**AIM OF THE EXERCISE:** Look through the material below. Copy every line with the string "Task" in it.

**SOURCE DATA:**
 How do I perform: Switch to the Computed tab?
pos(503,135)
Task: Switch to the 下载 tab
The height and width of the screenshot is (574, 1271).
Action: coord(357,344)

...

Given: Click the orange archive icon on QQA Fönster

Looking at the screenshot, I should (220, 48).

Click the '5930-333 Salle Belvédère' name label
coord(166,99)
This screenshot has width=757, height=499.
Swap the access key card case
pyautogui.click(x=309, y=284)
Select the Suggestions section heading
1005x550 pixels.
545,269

==

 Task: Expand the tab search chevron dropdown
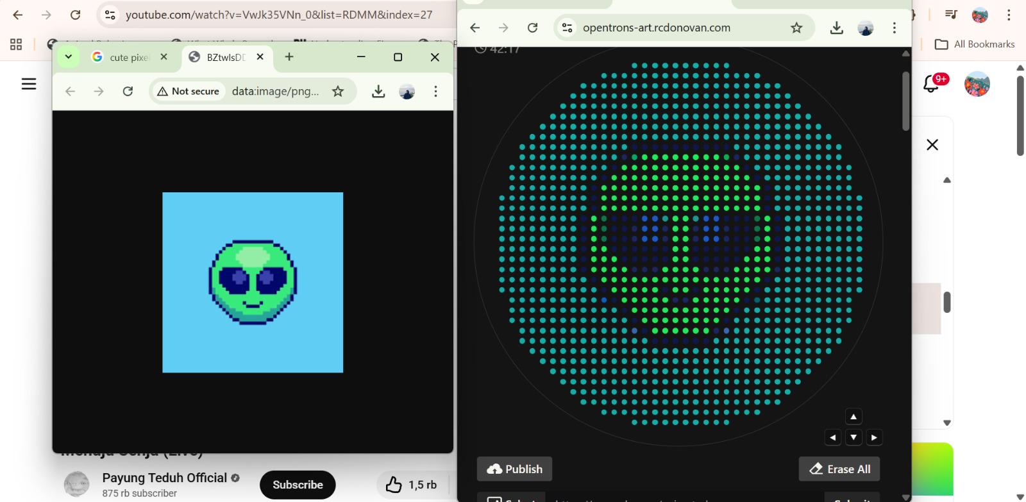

**SOLUTION TO THIS PROBLEM:**
Task: Switch to the 下载 tab
 Task: Expand the tab search chevron dropdown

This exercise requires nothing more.